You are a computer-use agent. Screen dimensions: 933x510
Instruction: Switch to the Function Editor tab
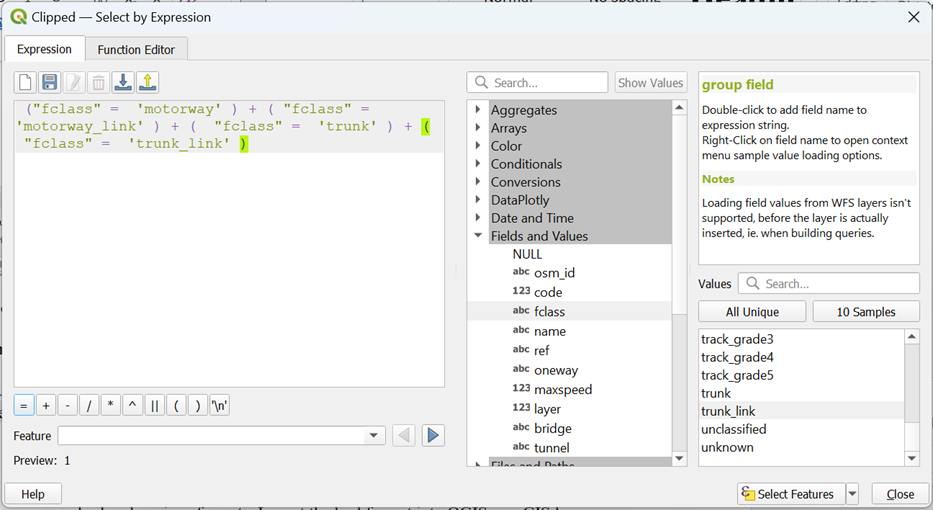(136, 50)
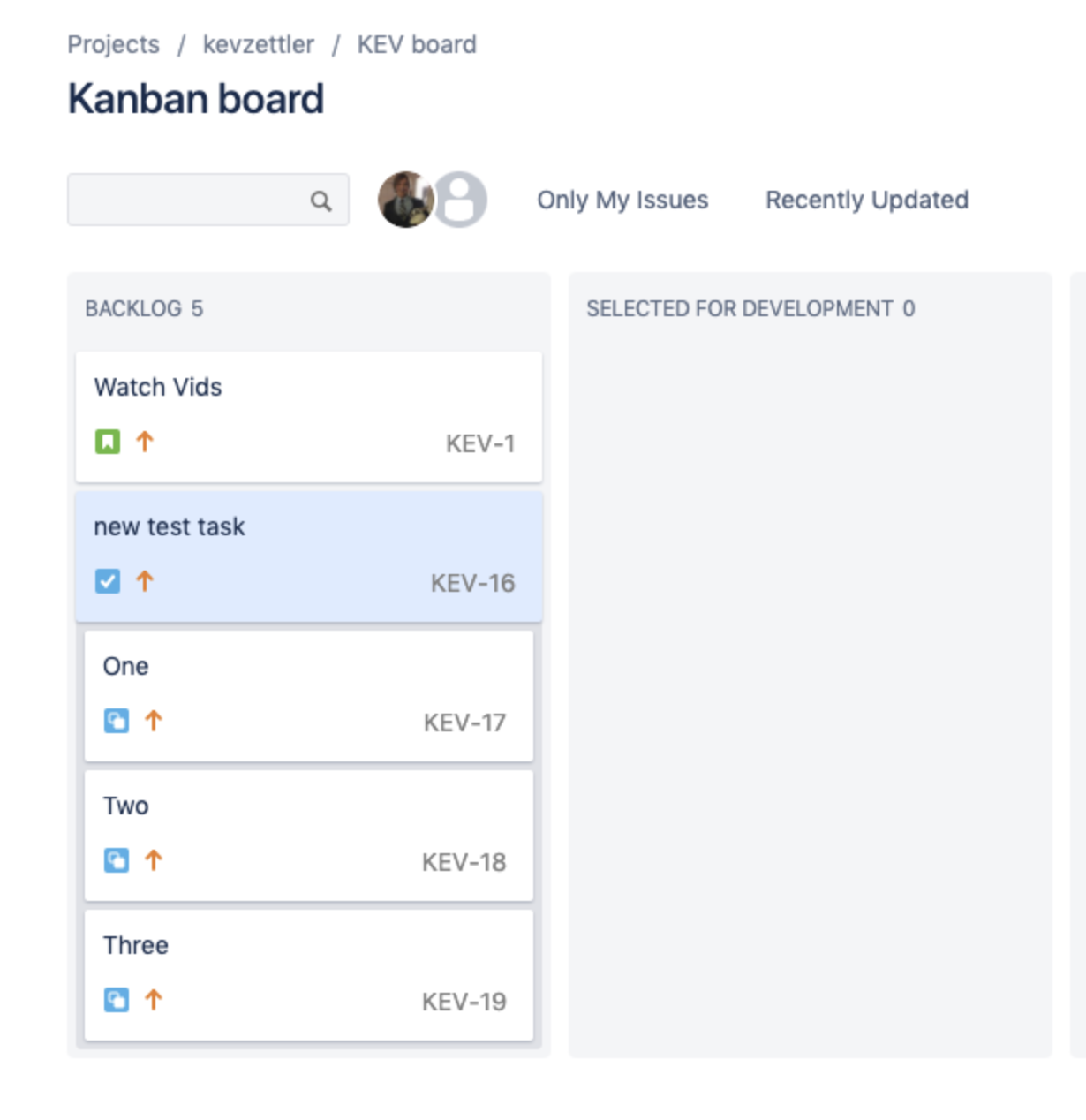Click inside the board search field
This screenshot has width=1086, height=1120.
194,200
○ ○ ○ ○
Written problem: Reproduce every line of the records above word for word, omitting the pictures.

Result of the task:
You are a computer-use agent. Screen dimensions: 933x510
Instruction: Switch to the Function Editor tab
(136, 50)
Click inside the board search field
This screenshot has width=1086, height=1120.
194,200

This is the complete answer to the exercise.